You don’t have to know how acupuncture works for it to work for you. I need to know, but you don’t. Acupuncture works with your body and sends it messages to do what it does best–heal you. Acupuncture doesn’t heal you, you heal you. Acupuncture stimulates your healing responses. Consciously, you don’t have to know what the points do, how they work in combination, or why I choose some one day and others on another day. The needles are going to stimulate your healing response, and hopefully that will move you closer to the healthy normal that you’re seeking. 

That said, it’s great to have curiosity how and why acupuncture works. And acupuncture is only one aspect of Chinese medicine, it is one type of therapy. We also use therapeutic massage (Tuina), Chinese herbal formulas (poly pharmacy), diet, exercise, and lifestyle advice to help you move towards your healthiest state of being. But it’s not a small task to understand only because it’s another paradigm of looking at the body. And before you can understand acupuncture, you need to have a sense of that paradigm. To that end, I want to recommend a couple books that have been around a long time that you can usually get used for quite a deal. Working through a book and learning about how Chinese medicine looks at our whole system of being can be mind-opening, entertaining, and informative. You don’t need to read a book to have acupuncture help you, but you can read one to learn more about it. 

One of the first books written (1983) for the western public on traditional Chinese medicine was Ted Kaptchuk’s The Web That Has No Weaver. This is a beautifully written book, very poetic at times, and quite informative. None of the books that I am mentioning are dumbed down versions of other texts, they are challenging at times and still very useful to practitioners like myself. Because this has been around so long, you can often find it in used book stores online or on a shelf somewhere if you’re lucky. It doesn’t have a lot of pictures, it’s not focused much on acupuncture but more on the foundations of traditional Chinese medicine. I highly recommend it if you have the interest. 

The second mass produced paperback (1991) on Chinese medicine was written by Harriet Beinfield and Efrem Korngold Between Heaven and Earth: A Guide to Chinese Medicine. Covering similar topics as The Web That Has No Weaver but with greater description, more pictures and charts, and a deeper dive into many aspects of the foundations and practice of the medicine. Like the other book, this has been around and can be found used many places. It is a great introduction to the medicine as a whole, and quite readable. 

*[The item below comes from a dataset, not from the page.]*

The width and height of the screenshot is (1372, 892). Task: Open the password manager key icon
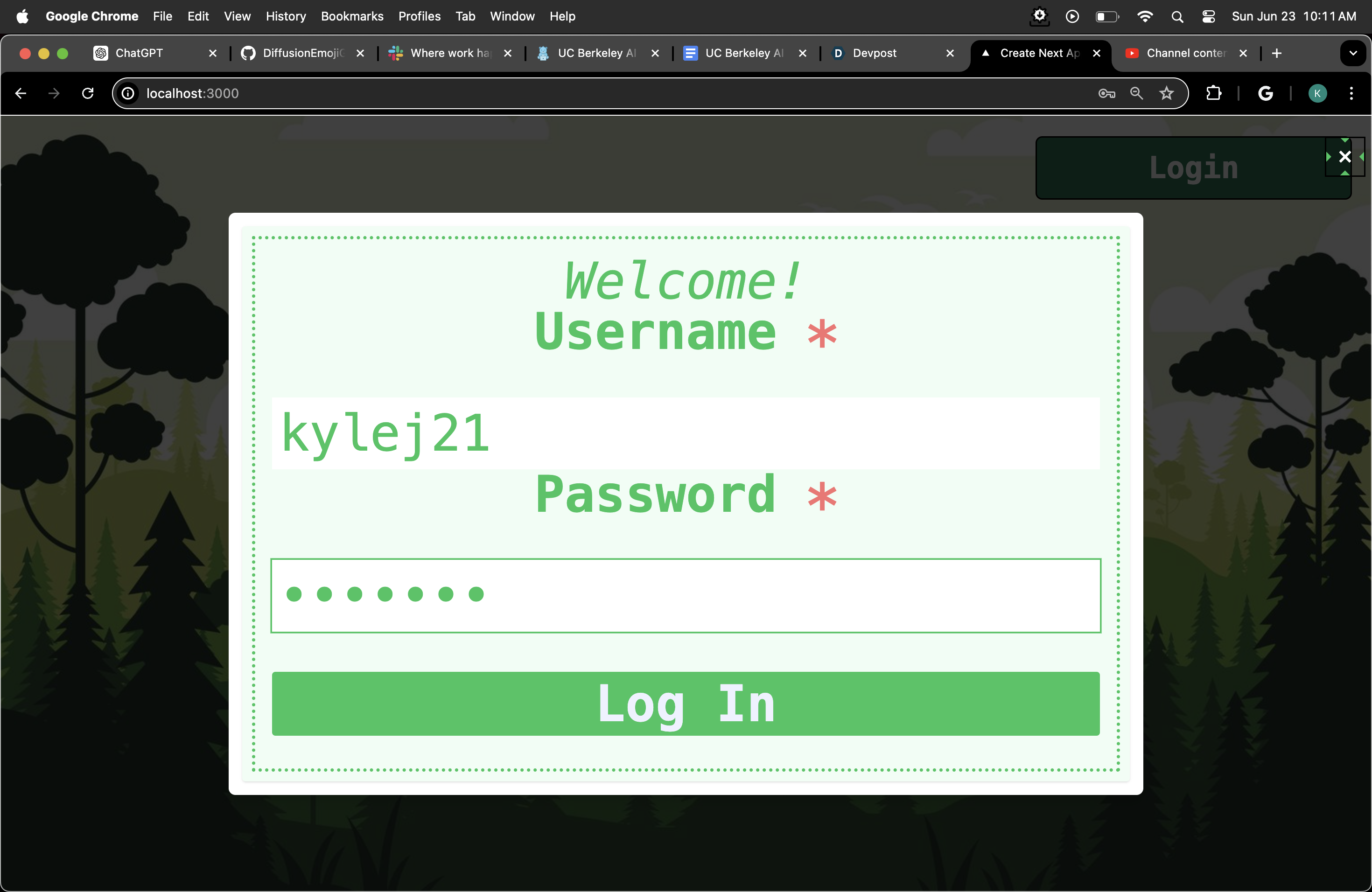(1106, 93)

More comprehensive texts are much more expensive, and if you are interested, you can always ask me for recommendations, but I haven’t found many people to be interested in our larger tomes on the medicine. For a quick overview of the meridians and the points lying along them, there are many online resources. They do not go into the functions of the points per se, or of how we use them in combination, but you can find a good map. Here is one PDF of acupuncture meridians and points that is clear enough to get a sense of where along the body the meridian pathways lie. 

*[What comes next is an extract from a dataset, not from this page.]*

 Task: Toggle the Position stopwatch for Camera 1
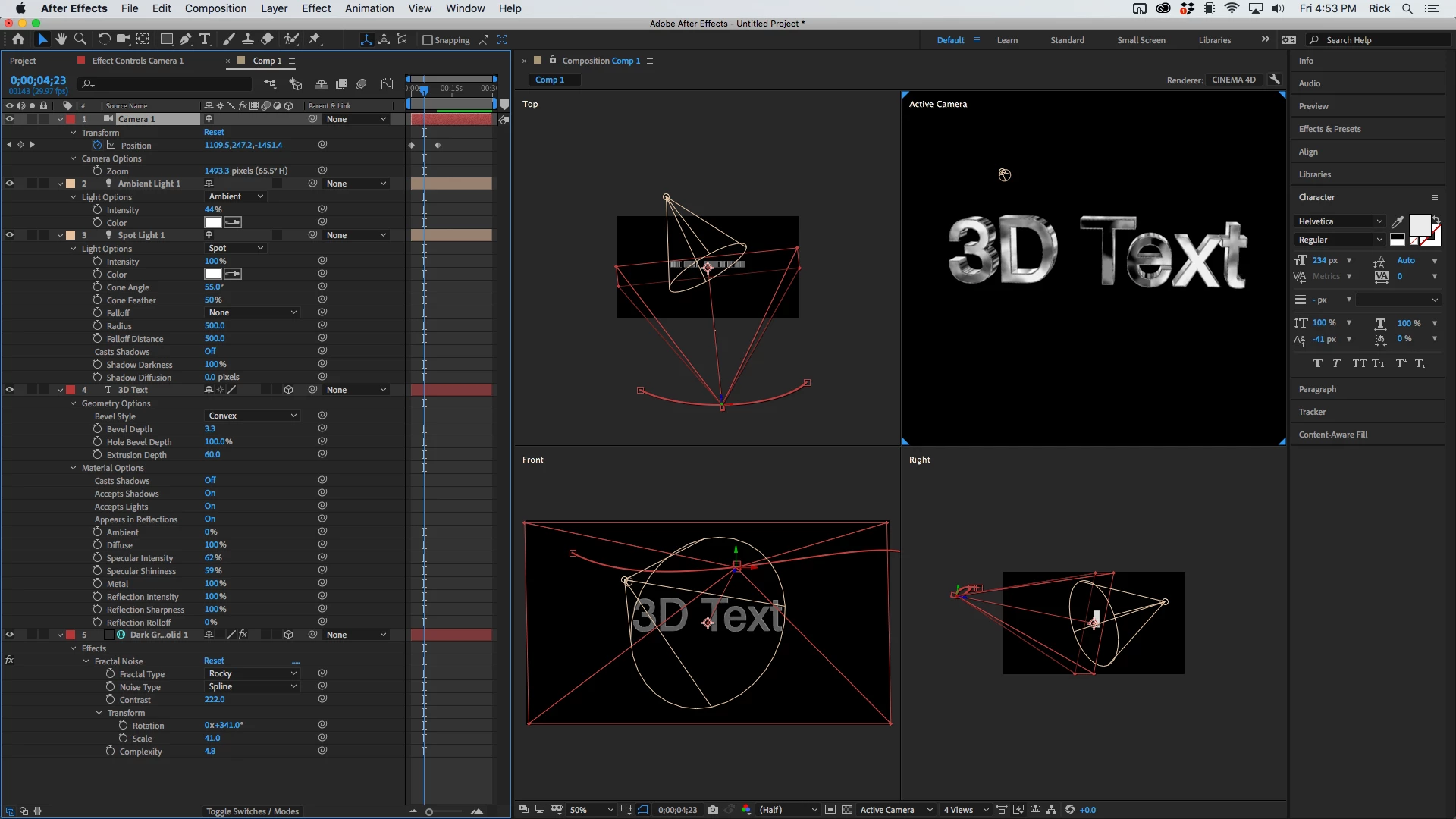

So please, feel free to ask me about the points we use when you come in for your acupuncture treatment, but also realize that I need to give very short answers as the topic is wide, deep, and comprehensive. If you’re really interested, give one of the above books a read and that will bolster your understanding immensely, and I can clarify any questions you do have when you see me. The reason many of us get into Chinese medicine and acupuncture is that it is fun, interesting, and a totally different view of our bodies in our world. It doesn’t contradict allopathic medicine, it provides an alternative way of looking at things. A way that I find quite organic, holistic, and in tune with the world we live in.